What you have to do:
What is the number of lines in the data that include the string "Launch"? Give it by itself.

Task data:
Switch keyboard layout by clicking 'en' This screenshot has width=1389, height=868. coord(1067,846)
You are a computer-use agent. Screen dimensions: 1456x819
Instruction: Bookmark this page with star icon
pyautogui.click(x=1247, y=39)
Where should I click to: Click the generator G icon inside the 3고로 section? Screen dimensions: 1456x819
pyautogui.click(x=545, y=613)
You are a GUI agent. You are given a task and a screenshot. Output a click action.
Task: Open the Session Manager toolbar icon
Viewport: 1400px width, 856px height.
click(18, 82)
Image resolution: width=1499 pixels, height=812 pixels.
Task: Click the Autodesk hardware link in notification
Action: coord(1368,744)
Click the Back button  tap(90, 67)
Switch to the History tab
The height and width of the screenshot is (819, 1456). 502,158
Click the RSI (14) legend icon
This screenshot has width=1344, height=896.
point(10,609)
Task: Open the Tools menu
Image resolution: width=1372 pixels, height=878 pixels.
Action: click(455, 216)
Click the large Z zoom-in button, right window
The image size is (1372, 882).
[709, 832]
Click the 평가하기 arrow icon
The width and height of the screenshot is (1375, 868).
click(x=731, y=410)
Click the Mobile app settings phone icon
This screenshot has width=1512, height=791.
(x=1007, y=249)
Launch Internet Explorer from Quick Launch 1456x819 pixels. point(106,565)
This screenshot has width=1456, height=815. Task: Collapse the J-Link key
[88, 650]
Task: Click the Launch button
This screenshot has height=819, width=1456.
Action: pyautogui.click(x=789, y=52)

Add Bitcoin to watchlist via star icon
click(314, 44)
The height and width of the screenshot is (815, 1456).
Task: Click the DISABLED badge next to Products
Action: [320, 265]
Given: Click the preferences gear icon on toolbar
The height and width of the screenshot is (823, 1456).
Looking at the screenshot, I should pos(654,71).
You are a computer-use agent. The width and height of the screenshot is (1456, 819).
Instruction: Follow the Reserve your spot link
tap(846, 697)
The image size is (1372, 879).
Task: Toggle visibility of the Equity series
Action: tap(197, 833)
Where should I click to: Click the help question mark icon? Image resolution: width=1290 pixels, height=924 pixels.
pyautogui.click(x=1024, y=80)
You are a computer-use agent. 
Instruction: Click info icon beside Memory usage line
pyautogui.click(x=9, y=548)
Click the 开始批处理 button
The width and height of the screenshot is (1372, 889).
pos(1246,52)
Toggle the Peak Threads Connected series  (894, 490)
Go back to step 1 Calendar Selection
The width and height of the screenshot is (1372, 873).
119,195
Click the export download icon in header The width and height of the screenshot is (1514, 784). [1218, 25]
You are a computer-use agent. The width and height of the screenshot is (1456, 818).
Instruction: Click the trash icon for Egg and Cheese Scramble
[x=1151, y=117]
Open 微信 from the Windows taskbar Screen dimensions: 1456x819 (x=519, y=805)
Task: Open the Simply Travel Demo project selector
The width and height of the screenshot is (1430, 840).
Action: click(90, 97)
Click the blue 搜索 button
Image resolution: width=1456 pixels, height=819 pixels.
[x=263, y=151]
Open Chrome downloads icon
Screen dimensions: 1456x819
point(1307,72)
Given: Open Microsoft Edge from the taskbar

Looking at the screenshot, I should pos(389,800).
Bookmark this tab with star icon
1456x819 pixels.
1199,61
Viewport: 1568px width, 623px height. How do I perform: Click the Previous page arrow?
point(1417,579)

Expected answer:
2